**TRECHO DA PÁGINA:**
++++++++++

Por Giordano Wosgrau Calloni – Departamento de Biologia Celular, Embriologia e Genética – Universidade Federal de Santa Catarina (UFSC)
Você já ouviu alguém dizer “macacos me mordam”? Essa expressão divertida ficou famosa no Brasil graças aos desenhos do Popeye, exibidos na TV nas décadas de 1980 e 1990, onde era usada como tradução da frase inglesa “Well, blow me down!” – algo como “Bem, me derrube!”. Muito mais criativo do que um simples “não acredito!”, “macacos me mordam” virou uma forma bem-humorada de mostrar surpresa diante de algo inesperado. E é justamente esse espanto curioso que sinto ao compartilhar com você uma das descobertas mais recentes e fascinantes da ciência sobre as minhas organelas favoritas: as mitocôndrias.
Já tive a oportunidade de explicar em outros artigos meus a origem das mitocôndrias¹. Mas para os recém-chegados ao Blog, um brevíssimo resumo da Teoria Endossimbiótica me parece necessário. Esta teoria explica que as mitocôndrias, organelas presentes em todas as células eucariontes e responsáveis pela maior parte da produção de energia, originaram-se de bactérias. Há cerca de 1,5-2,0 bilhões de anos essas bactérias foram englobadas por células maiores, mas, em vez de serem digeridas, estabeleceram uma relação de simbiose: as bactérias passaram a fornecer energia para a célula, recebendo proteção e nutrientes em troca. Com o tempo, essa parceria evoluiu, transformando essas bactérias nas mitocôndrias que conhecemos hoje, verdadeiras usinas, produzindo ATP, uma das principais fontes de energia celular. E um detalhe importante: estas organelas são, neste momento, completamente dependentes da célula, não são mais organismos próprios, de vida livre, independentes. Mas até que ponto?
Há quase 10 anos, em 2016, descrevi aqui no CDQ1 o resultado de um artigo que me fascinou na época mostrando que astrócitos transferem mitocôndrias para neurônios enfraquecidos do cérebro de camundongos que sofreram um AVC. Essa “estratégia” ajudava os neurônios a se recuperar e aumentar suas chances de sobrevivência.
Mas na verdade, a observação da transferência de mitocôndrias entre células remonta há 10 anos. No ano de 20062, pesquisadores detectaram pela primeira vez mitocôndrias sendo transferidas de uma célula para outra, enquanto investigavam o comportamento de células-tronco em laboratório. Eles marcaram as mitocôndrias destas células-tronco e viram, em vídeo, as organelas sendo doadas para células de câncer de pulmão defeituosas, que assim recuperaram a capacidade de produzir energia. Desde então, pesquisadores têm observado mitocôndrias transitando entre vários tipos de células – pulmão, coração, cérebro, gordura, osso e mais.

++++++++++

**INFORMAÇÕES EXTRAÍDAS:**
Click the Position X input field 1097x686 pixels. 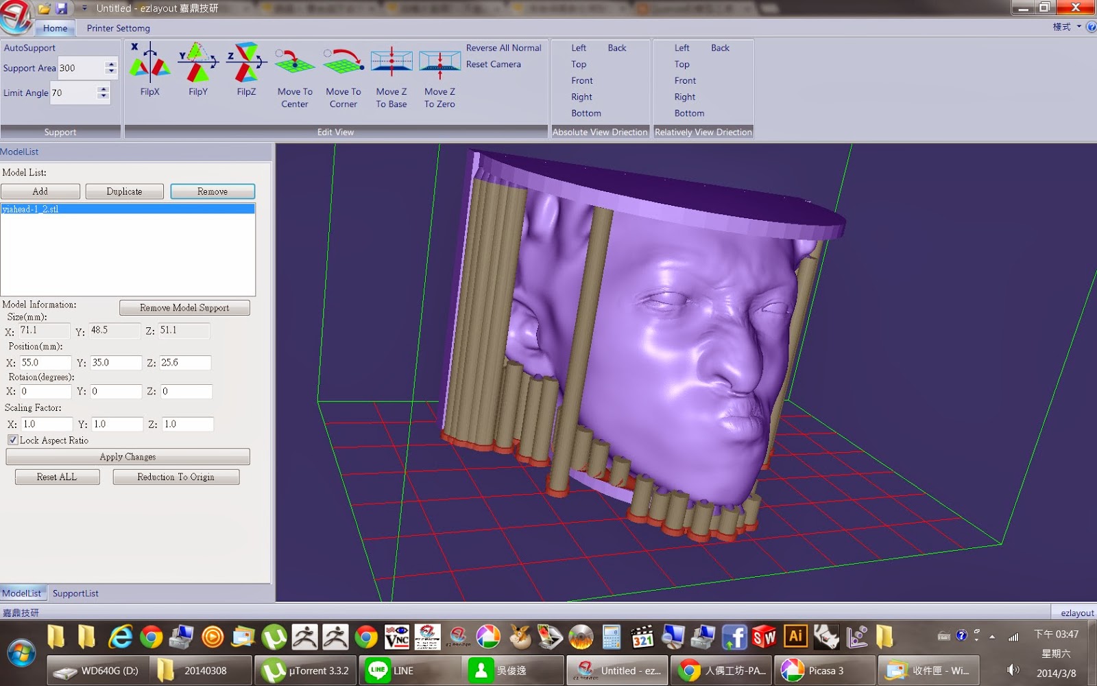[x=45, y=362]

++++++++++

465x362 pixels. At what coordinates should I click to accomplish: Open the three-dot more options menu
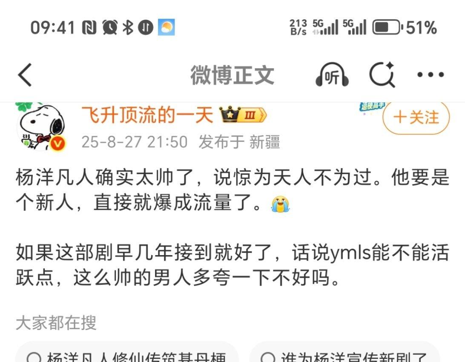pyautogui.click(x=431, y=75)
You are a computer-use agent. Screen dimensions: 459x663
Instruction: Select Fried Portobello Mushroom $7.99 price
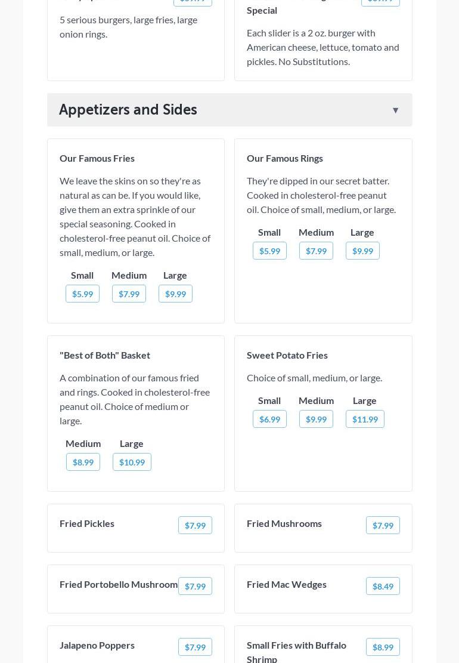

++++++++++

**QUESTÃO A:**
Responda com base no texto sobre as mitocôndrias:
(i) Em que desenhos a expressão “macacos me mordam” ficou famosa no Brasil?
(ii) Há quanto tempo as bactérias foram englobadas por células maiores, segundo a Teoria Endossimbiótica?
(iii) Para quais células os astrócitos transferem mitocôndrias no artigo descrito em 2016?
**QUESTÃO B:**
Transcreva do texto sobre as mitocôndrias a parte que começa com as palavras contendo "Por Giordano Wosgrau" e termina com "favoritas: as mitocôndrias.".
Responda com base apenas no texto sobre as mitocôndrias.

**RESPOSTA A:**
(i) Nos desenhos do Popeye.
(ii) Há cerca de 1,5-2,0 bilhões de anos.
(iii) Para neurônios enfraquecidos do cérebro de camundongos que sofreram um AVC.

**RESPOSTA B:**
Por Giordano Wosgrau Calloni – Departamento de Biologia Celular, Embriologia e Genética – Universidade Federal de Santa Catarina (UFSC)
Você já ouviu alguém dizer “macacos me mordam”? Essa expressão divertida ficou famosa no Brasil graças aos desenhos do Popeye, exibidos na TV nas décadas de 1980 e 1990, onde era usada como tradução da frase inglesa “Well, blow me down!” – algo como “Bem, me derrube!”. Muito mais criativo do que um simples “não acredito!”, “macacos me mordam” virou uma forma bem-humorada de mostrar surpresa diante de algo inesperado. E é justamente esse espanto curioso que sinto ao compartilhar com você uma das descobertas mais recentes e fascinantes da ciência sobre as minhas organelas favoritas: as mitocôndrias.